# Exercise objective:
From the first line of the entries below to the line with "Ventas Mayoristas (626, 646)", give each line again exactly.

# Entries shown:
- - -
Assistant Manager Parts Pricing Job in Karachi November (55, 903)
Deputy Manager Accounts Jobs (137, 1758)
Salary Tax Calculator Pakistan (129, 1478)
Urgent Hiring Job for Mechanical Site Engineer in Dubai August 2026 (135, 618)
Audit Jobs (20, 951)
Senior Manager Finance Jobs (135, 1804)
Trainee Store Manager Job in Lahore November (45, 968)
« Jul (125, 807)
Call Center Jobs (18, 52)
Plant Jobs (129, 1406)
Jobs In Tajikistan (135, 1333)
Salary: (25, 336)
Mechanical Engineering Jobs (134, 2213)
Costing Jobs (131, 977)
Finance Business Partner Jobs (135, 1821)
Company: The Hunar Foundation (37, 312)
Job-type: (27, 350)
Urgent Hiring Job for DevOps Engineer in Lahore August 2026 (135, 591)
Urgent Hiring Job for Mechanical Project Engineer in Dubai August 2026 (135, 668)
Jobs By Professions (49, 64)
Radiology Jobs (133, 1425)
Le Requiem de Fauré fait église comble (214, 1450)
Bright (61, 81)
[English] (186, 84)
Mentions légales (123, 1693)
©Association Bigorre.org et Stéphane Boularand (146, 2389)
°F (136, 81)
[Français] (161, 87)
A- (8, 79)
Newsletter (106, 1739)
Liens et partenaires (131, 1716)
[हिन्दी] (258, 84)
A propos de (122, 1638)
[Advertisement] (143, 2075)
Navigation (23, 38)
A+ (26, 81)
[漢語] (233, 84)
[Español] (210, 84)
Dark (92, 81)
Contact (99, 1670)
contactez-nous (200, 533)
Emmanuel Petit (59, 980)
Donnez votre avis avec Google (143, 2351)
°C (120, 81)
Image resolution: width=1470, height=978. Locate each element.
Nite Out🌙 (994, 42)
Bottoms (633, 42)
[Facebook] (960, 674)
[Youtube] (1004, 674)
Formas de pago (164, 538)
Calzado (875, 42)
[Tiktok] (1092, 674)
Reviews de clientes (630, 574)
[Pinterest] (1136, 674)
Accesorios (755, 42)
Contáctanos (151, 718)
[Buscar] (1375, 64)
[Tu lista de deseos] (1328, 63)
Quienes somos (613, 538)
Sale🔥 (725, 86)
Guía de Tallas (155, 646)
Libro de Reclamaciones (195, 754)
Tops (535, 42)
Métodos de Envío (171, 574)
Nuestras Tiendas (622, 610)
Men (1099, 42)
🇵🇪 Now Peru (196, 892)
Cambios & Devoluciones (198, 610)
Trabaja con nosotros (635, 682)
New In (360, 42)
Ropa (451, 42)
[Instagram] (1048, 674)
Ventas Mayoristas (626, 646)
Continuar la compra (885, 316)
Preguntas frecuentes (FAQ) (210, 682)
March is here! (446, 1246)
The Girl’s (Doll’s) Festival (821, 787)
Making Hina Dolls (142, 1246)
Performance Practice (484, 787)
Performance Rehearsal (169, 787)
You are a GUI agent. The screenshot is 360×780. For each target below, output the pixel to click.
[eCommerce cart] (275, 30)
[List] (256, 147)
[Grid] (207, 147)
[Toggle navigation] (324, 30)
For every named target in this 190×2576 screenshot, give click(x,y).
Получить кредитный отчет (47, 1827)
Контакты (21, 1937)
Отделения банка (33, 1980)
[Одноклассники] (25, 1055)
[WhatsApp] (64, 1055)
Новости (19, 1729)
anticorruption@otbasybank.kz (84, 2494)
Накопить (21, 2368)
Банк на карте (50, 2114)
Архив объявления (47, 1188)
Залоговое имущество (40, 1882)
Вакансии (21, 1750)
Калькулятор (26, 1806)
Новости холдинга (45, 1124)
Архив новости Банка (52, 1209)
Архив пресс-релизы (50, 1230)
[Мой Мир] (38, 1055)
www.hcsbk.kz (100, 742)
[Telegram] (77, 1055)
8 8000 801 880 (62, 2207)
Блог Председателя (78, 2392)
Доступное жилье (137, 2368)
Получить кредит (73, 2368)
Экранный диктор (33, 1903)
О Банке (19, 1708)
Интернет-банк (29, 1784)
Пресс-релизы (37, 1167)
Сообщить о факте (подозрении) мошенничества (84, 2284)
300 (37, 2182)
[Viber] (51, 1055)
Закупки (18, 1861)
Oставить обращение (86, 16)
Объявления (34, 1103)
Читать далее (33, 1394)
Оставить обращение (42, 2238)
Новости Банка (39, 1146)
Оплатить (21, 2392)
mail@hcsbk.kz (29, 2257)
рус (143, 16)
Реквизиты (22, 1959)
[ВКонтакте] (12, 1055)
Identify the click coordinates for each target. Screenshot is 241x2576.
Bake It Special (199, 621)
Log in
- - -
# Result of the exercise:
Assistant Manager Parts Pricing Job in Karachi November (55, 903)
Deputy Manager Accounts Jobs (137, 1758)
Salary Tax Calculator Pakistan (129, 1478)
Urgent Hiring Job for Mechanical Site Engineer in Dubai August 2026 (135, 618)
Audit Jobs (20, 951)
Senior Manager Finance Jobs (135, 1804)
Trainee Store Manager Job in Lahore November (45, 968)
« Jul (125, 807)
Call Center Jobs (18, 52)
Plant Jobs (129, 1406)
Jobs In Tajikistan (135, 1333)
Salary: (25, 336)
Mechanical Engineering Jobs (134, 2213)
Costing Jobs (131, 977)
Finance Business Partner Jobs (135, 1821)
Company: The Hunar Foundation (37, 312)
Job-type: (27, 350)
Urgent Hiring Job for DevOps Engineer in Lahore August 2026 (135, 591)
Urgent Hiring Job for Mechanical Project Engineer in Dubai August 2026 (135, 668)
Jobs By Professions (49, 64)
Radiology Jobs (133, 1425)
Le Requiem de Fauré fait église comble (214, 1450)
Bright (61, 81)
[English] (186, 84)
Mentions légales (123, 1693)
©Association Bigorre.org et Stéphane Boularand (146, 2389)
°F (136, 81)
[Français] (161, 87)
A- (8, 79)
Newsletter (106, 1739)
Liens et partenaires (131, 1716)
[हिन्दी] (258, 84)
A propos de (122, 1638)
[Advertisement] (143, 2075)
Navigation (23, 38)
A+ (26, 81)
[漢語] (233, 84)
[Español] (210, 84)
Dark (92, 81)
Contact (99, 1670)
contactez-nous (200, 533)
Emmanuel Petit (59, 980)
Donnez votre avis avec Google (143, 2351)
°C (120, 81)
Image resolution: width=1470, height=978. Locate each element.
Nite Out🌙 (994, 42)
Bottoms (633, 42)
[Facebook] (960, 674)
[Youtube] (1004, 674)
Formas de pago (164, 538)
Calzado (875, 42)
[Tiktok] (1092, 674)
Reviews de clientes (630, 574)
[Pinterest] (1136, 674)
Accesorios (755, 42)
Contáctanos (151, 718)
[Buscar] (1375, 64)
[Tu lista de deseos] (1328, 63)
Quienes somos (613, 538)
Sale🔥 (725, 86)
Guía de Tallas (155, 646)
Libro de Reclamaciones (195, 754)
Tops (535, 42)
Métodos de Envío (171, 574)
Nuestras Tiendas (622, 610)
Men (1099, 42)
🇵🇪 Now Peru (196, 892)
Cambios & Devoluciones (198, 610)
Trabaja con nosotros (635, 682)
New In (360, 42)
Ropa (451, 42)
[Instagram] (1048, 674)
Ventas Mayoristas (626, 646)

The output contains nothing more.